Crossley had taken up racing before the Second World War and resumed the activity in the immediate aftermath, competing in several events including the 1947 British Empire Trophy on the Isle of Man with a pre-war Alta. In 1949 he made a more serious commitment to the sport by ordering a new purpose-built Alta Grand Prix car from the Surrey manufacturer — chassis designated GP2 — which featured sleeker, more aerodynamic bodywork than earlier Alta examples.
In late 1949, Crossley used the new Alta to establish International Class F standing-start speed records at the Montlhéry autodrome outside Paris. He set three marks: 125.92 mph over 50 kilometres, 124.49 mph over 50 miles, and 124.17 mph over 100 kilometres.

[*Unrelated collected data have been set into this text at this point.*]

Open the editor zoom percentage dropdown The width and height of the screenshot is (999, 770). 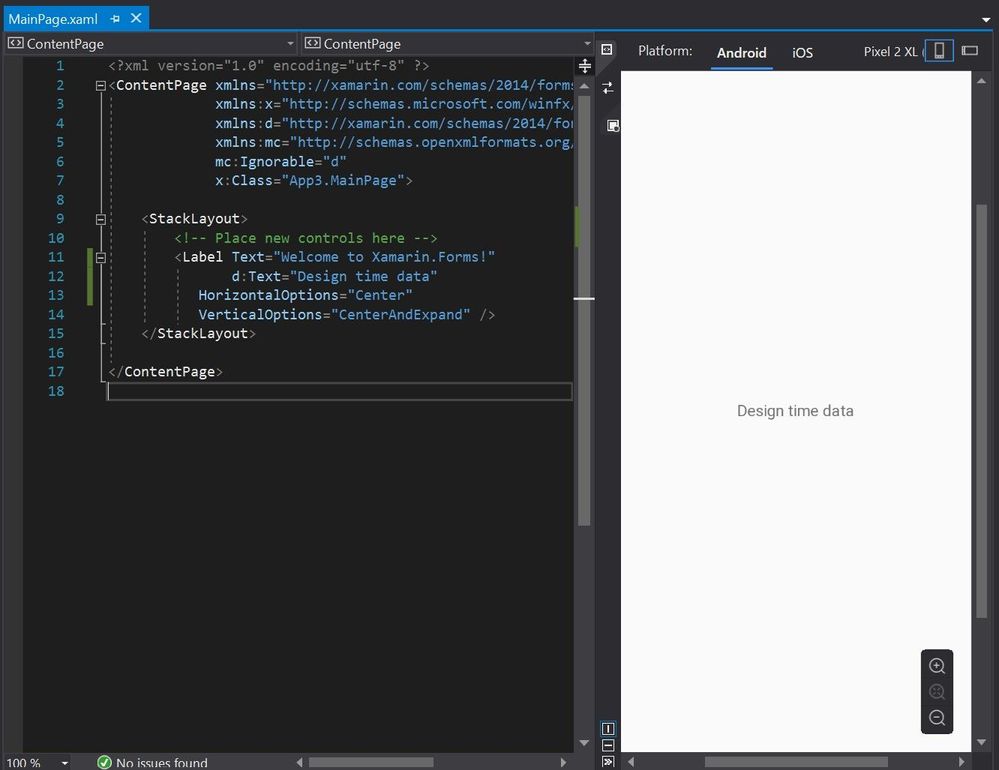(x=65, y=763)
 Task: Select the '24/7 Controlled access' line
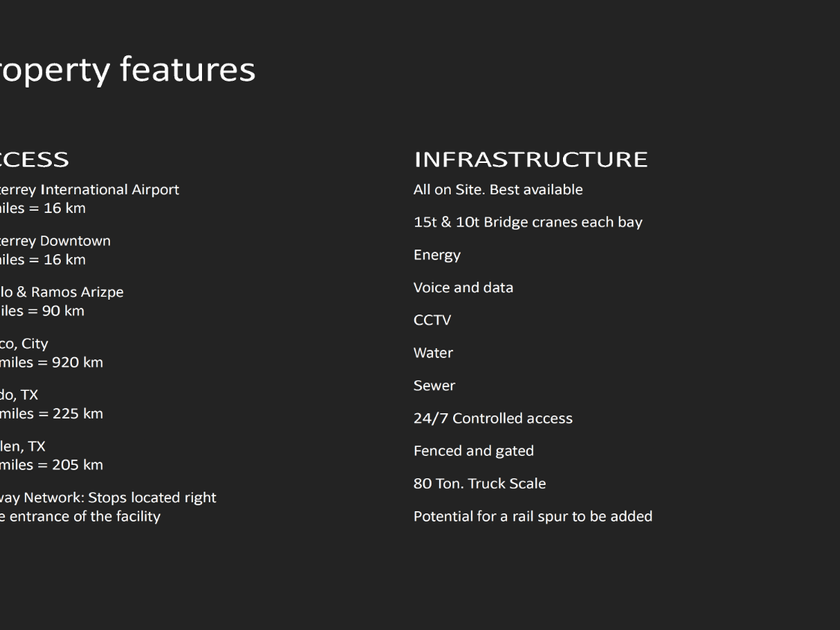pyautogui.click(x=493, y=419)
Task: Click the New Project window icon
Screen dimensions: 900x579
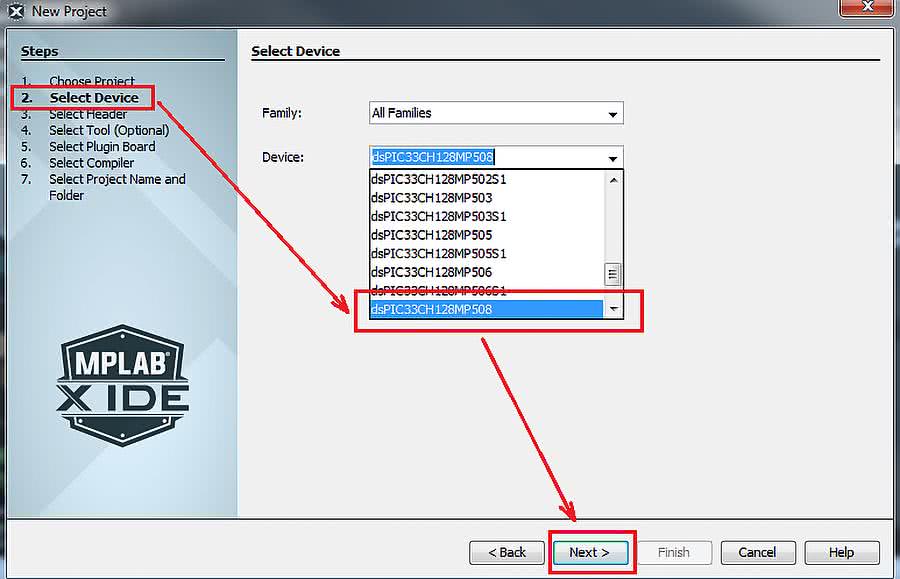Action: tap(16, 12)
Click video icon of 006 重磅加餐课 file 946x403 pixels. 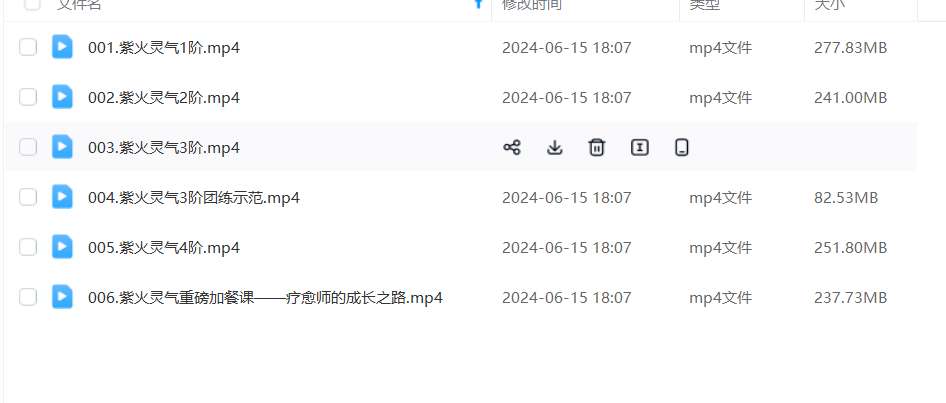click(62, 297)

The records demonstrated the car's straightline speed on Montlhéry's banked oval.
He also entered the car competitively that year, including at the 1949 Belgian Grand Prix, where he finished seventh and last — six laps adrift of the winner — a respectable result for a privateer against the works opposition of the day.
When the FIA launched the Formula One World Championship in 1950, Crossley was among the privateer entrants who gave the inaugural season much of its numerical strength. At the opening round, the British Grand Prix held at Silverstone on 13 May 1950, he qualified seventeenth on the grid, three positions ahead of Joe Kelly in a comparable Alta despite Kelly running a higher-specification engine. Crossley's race ended on lap 43 when the transmission failed; he scored no championship points.
He returned for the Belgian Grand Prix at Spa-Francorchamps later that season, qualifying twelfth and completing the race in ninth place — a classified finish at a demanding circuit and a more complete performance than his Silverstone retirement. In addition to these two championship entries, Crossley took the Alta to a number of non-championship Formula One events during the period.
At the conclusion of the 1950 season, Crossley retired from front-line racing, citing the mounting and ever-increasing cost of staying competitive — a burden that forced many British privateer drivers out of the sport as the championship rapidly escalated in technical and financial demands.
A return attempt came in 1955, when Crossley built a new car — the Berkshire Special — powered by a Lea-Francis engine, and entered it for the Richmond Trophy at Goodwood Circuit. Practice revealed the car to be the slowest entrant on the circuit, and he withdrew without racing. Business commitments then prevented any further development, and he did not return to motorsport.
Crossley died on 7 January 2002 from a stroke at the John Radcliffe Hospital in Headington, Oxford. He was 80 years old.